DUHS Vice-Chancellor Prof Dr Saeed Quraishy thanked the Higher Education Commission for providing the funds for the construction of the Dow Dental College building, adding that it is perhaps one of the few projects that were completed a year earlier than planned.

He said the new building will not only improve the educational facilities for the students of the Dow University but also help ease the sufferings of patients, as one of its floors has been reserved for conducting advanced research in the field of dentistry and oral health sciences.

A day earlier Dr Farooq Sattar had demanded that the control of Karachi’s water and power should be handed over to the city’s people because they have had enough of being subjected to “injustices”.
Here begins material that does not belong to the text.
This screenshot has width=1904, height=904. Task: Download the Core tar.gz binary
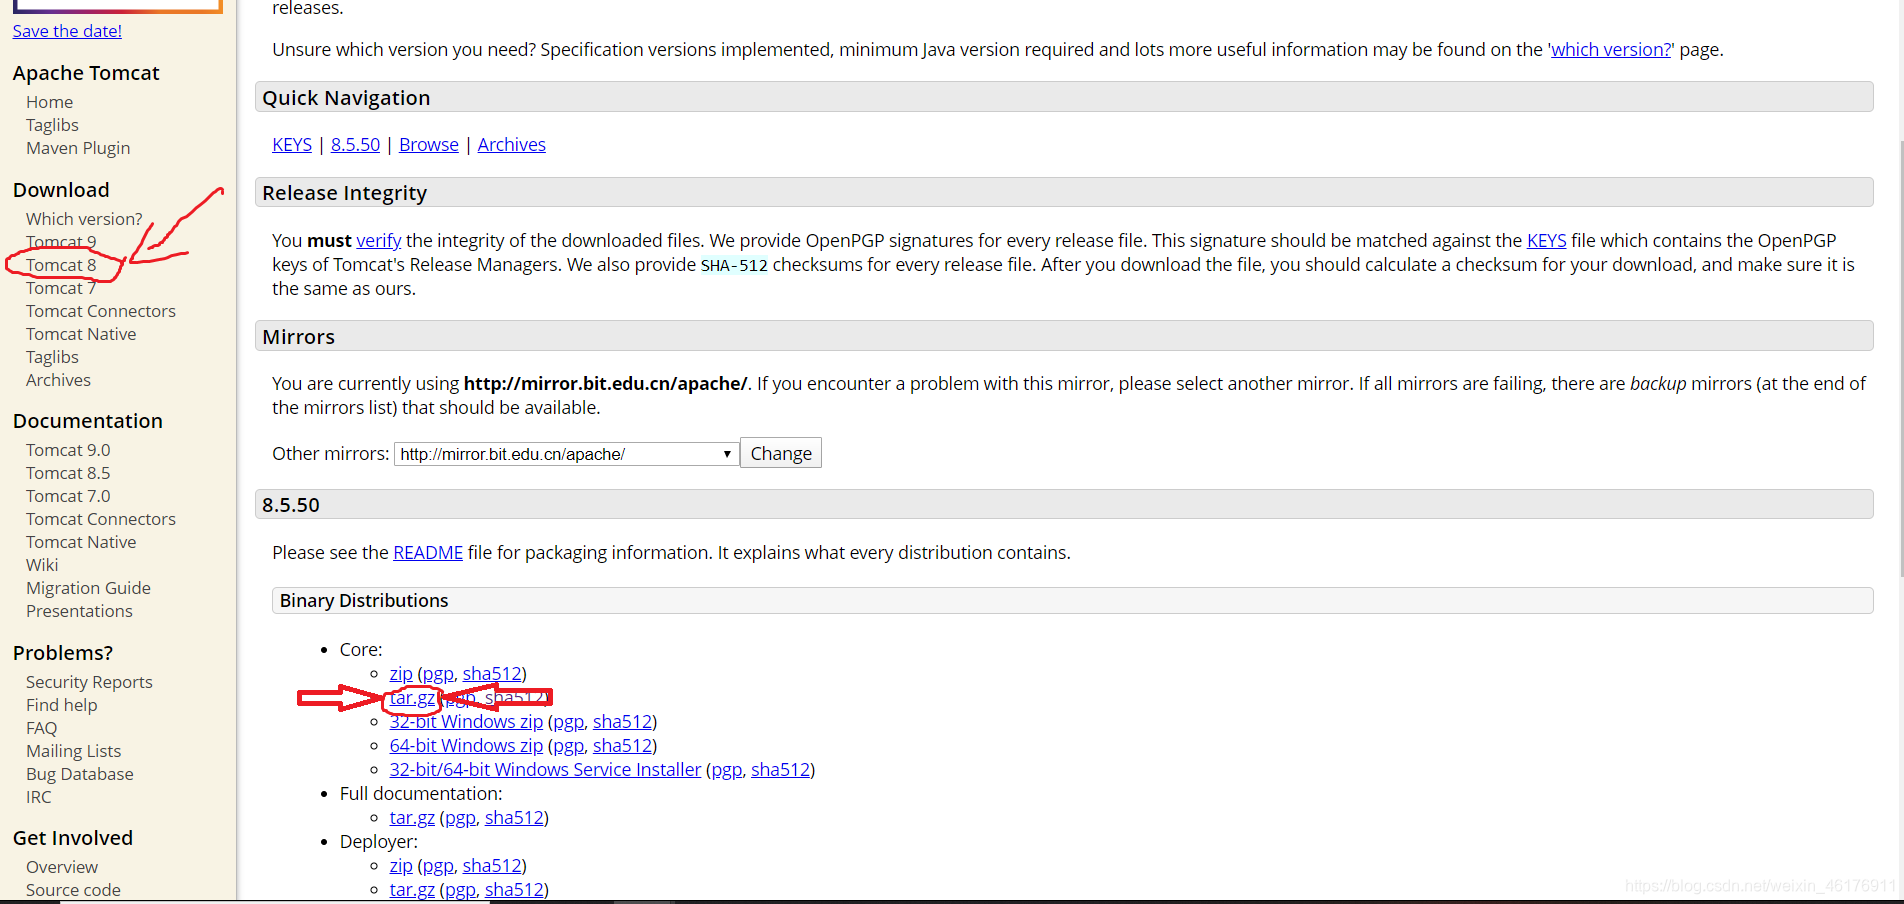click(411, 697)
“We pay the most taxes in the country – 60 to 70 per cent – and even then it is us who have to protest for our due rights,” said the chief of the Muttahida Qaumi Movement-Pakistan’s (MQM-P) PIB Colony faction.

Addressing his group’s protest demonstration outside the Karachi Press Club, Sattar lamented over the worsening situation of utilities in the metropolis. He said that unless people show their “current” to those responsible for providing them the utilities, nothing can be gained.
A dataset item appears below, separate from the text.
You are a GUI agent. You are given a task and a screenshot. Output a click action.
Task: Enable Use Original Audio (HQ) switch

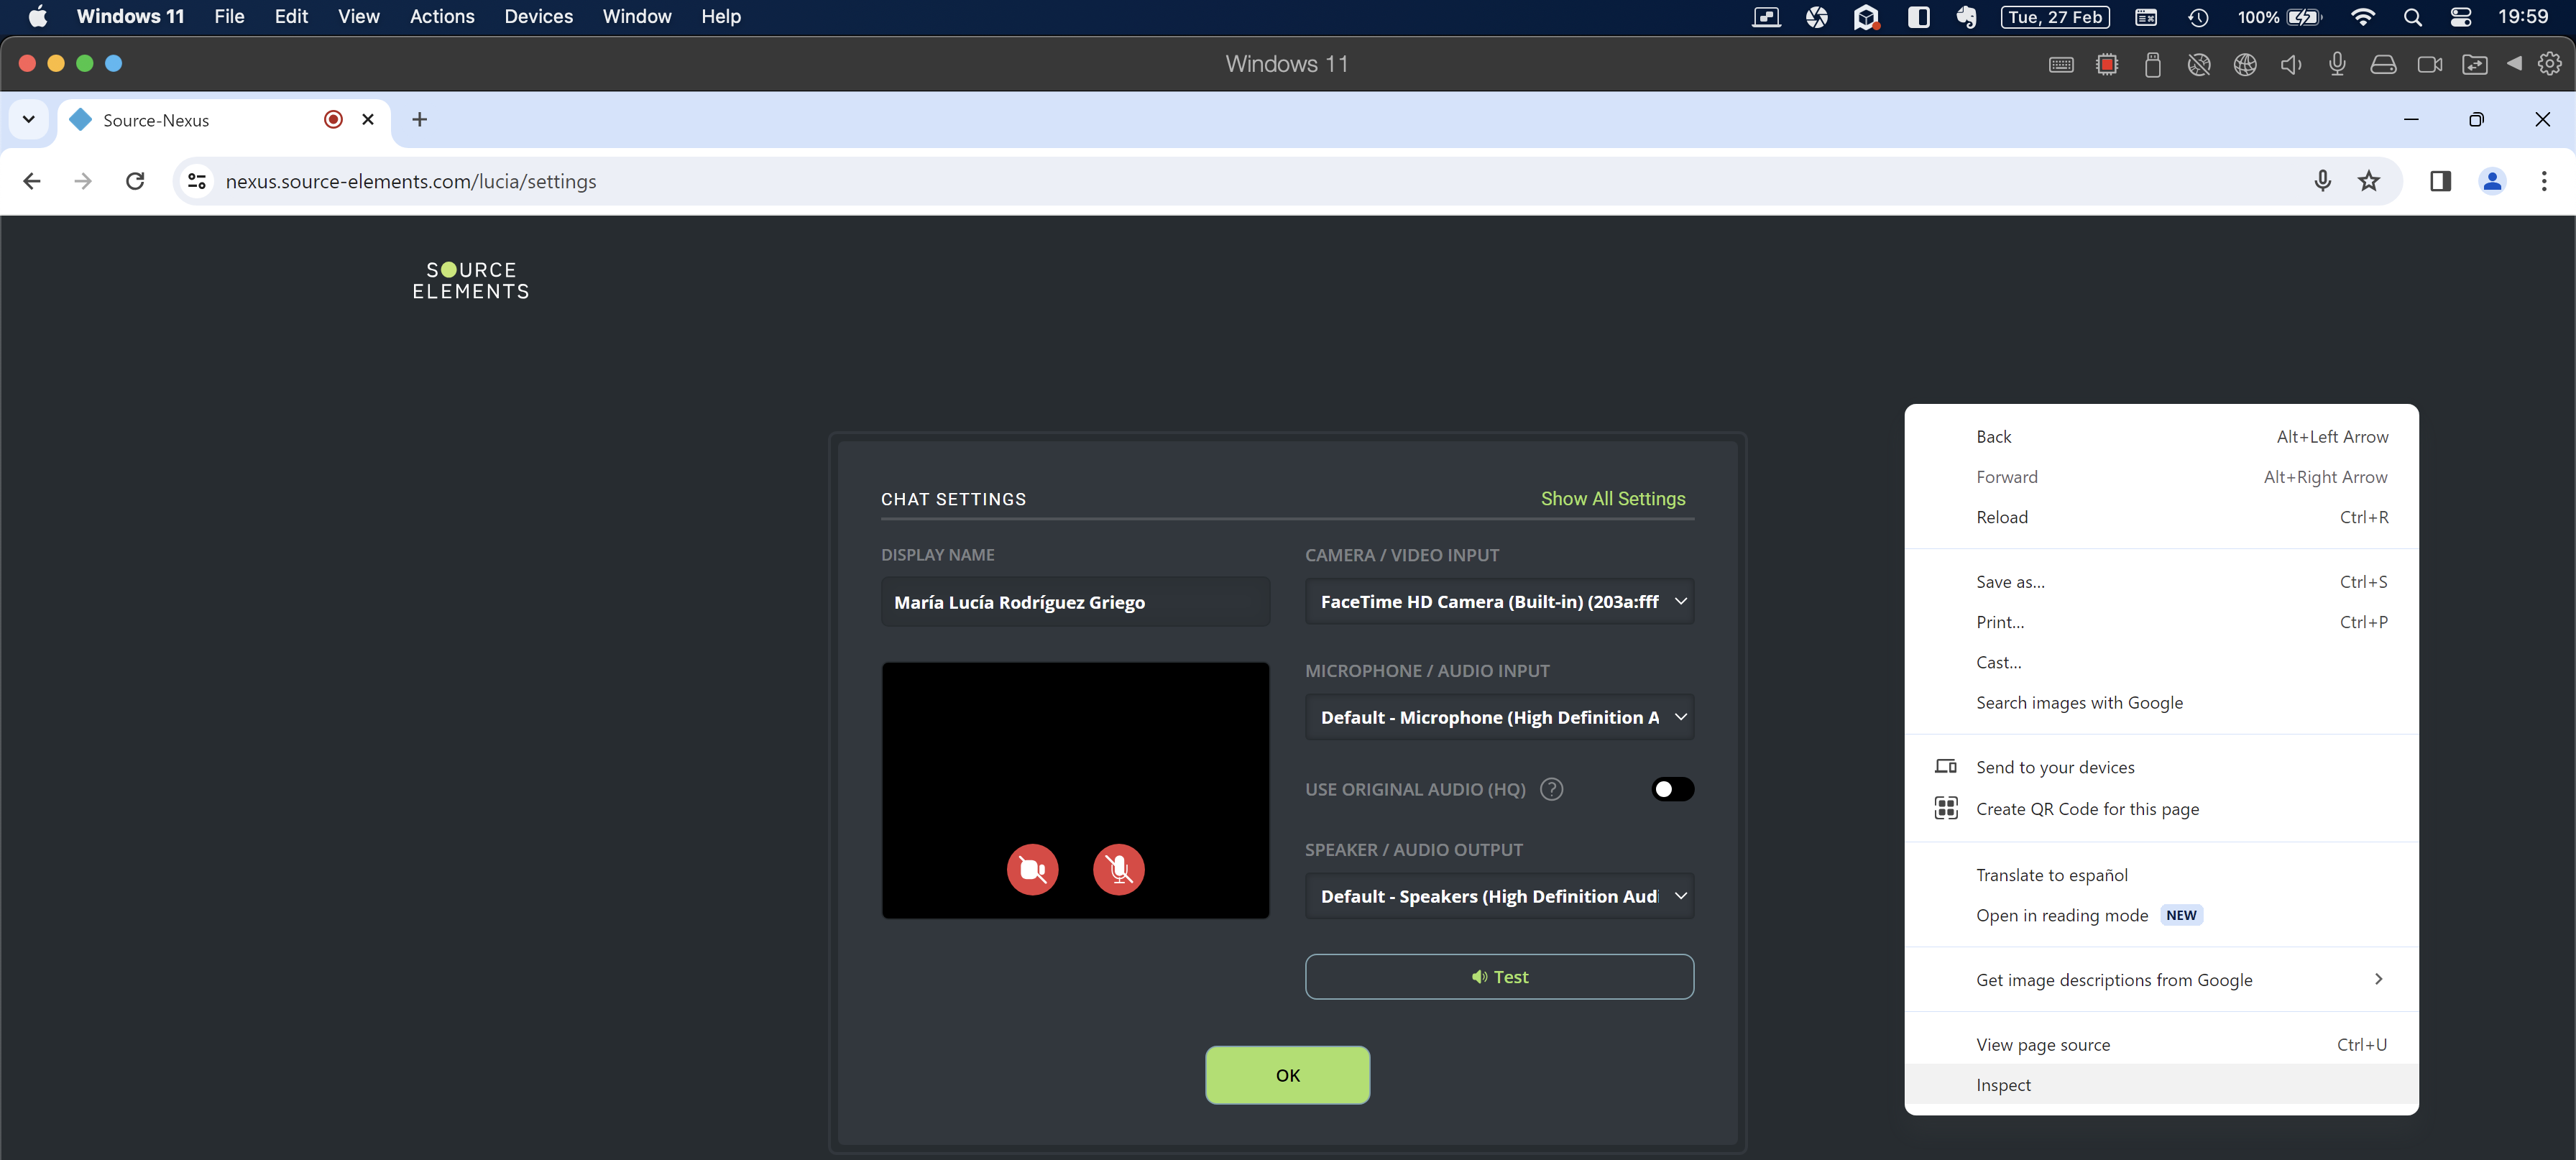1672,789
Making a jibe at his political rivals who have been protesting over the same issue, he said people will not be flattered by their false claims again.

Particularly mentioning the name of Pakistan Muslim League-Nawaz (PML-N) chief Shahbaz Sharif, he said people will not believe the Punjab chief minister because, he claimed, his party, being in power in the Centre, is among those responsible for the situation that the city faces now.

Sharif visited Karachi on Sunday and held meetings with leaders of the Awami National Party and the MQM-P’s Bahadurabad faction. He also spoke to the PML-N’s gatherings in different parts of the city and vowed that if his party came into power again, it will make the city a better place to live.

Sattar said that in the tussle between the KE and the SSGC, the public is suffering because of the power outages as well as the lack of water supply because of them. “The public has nothing to do with this, so why are they being mistreated?”

He remarked that rather than making excuses, the KE should resolve the issue even if it has to make a cut in its profits. “People want their water and power.” He said that if the issues are not addressed within 72 hours by the stakeholders, including the federal and Sindh governments, his faction will take to the streets across the province in protest.